In the interim, coaches at St. Bonaventure High School have sent home workout schedules to athletes, and some coaches conduct regular Zoom meetings to check in with athletes, said Muller.
“For the most part,” he said, “parents want the student-athletes to get out and be active, and we will comply with that when we are able.”
Further north, on-campus football conditioning resumed Aug. 6 at Bishop Garcia Diego High School in Santa Barbara, with girls volleyball and cheer returning Aug. 10 and baseball later in the month, said athletic director Aaron Skinner.
“This decision is in line with our school’s plan to open in-person instruction when we are allowed by local and state health officials,” he said, citing the Aug. 3 guidelines issued by the California Department of Public Health.
Anticipation and preparation
The absence of on-campus activity, sports, and otherwise, “has definitely been tough on some of our community,” Skinner added, a feeling shared throughout the Catholic high school community.
Whether they are currently holding on-campus workouts or not, all Catholic high schools are planning to resume sports as close to normal as possible under directives of the schedule released July 20 by the CIF. That includes varsity, junior varsity, and freshman teams.
“Once given the opportunity to get back out there, our teams are excited to be given any opportunity to train,” said David Fahey, athletic director at St. Lucy’s Priory High School in Glendora. “But this will likely start off slowly, starting with the safety of everyone in regards to the pandemic.”

# [Information provided]
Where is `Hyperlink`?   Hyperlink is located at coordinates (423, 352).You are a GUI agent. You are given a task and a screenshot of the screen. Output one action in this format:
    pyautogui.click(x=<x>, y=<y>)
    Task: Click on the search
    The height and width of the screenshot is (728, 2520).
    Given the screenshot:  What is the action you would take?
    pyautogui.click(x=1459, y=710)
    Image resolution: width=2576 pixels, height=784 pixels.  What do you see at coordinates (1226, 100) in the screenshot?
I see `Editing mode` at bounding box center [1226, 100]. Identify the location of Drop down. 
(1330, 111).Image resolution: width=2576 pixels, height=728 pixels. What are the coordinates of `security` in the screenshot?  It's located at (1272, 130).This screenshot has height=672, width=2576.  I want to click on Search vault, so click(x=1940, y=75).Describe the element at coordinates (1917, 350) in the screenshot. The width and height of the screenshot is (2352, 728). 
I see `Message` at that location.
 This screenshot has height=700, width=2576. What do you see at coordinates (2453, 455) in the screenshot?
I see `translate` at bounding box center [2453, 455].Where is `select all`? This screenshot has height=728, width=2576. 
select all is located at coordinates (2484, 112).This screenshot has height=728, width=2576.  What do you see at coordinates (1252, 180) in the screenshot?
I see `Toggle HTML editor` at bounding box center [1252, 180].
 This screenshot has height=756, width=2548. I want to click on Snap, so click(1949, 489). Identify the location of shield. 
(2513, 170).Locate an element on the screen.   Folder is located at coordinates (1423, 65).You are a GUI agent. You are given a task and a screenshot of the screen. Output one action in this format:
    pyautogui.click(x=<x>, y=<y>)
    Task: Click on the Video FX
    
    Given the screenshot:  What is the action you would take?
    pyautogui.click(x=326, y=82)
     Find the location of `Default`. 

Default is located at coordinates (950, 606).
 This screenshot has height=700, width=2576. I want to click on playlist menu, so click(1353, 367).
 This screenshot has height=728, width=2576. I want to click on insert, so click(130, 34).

# [Exercise details]
Translate this sentence from the passage about Catholic high school sports into Spanish: "“For the most part,” he said, “parents want the student-athletes to get out and be active, and we will comply with that when we are able.”" Rely only on the passage about Catholic high school sports.

# [Task answer]
«En su mayor parte», dijo, «los padres quieren que los estudiantes-atletas salgan y se mantengan activos, y cumpliremos con eso cuando nos sea posible».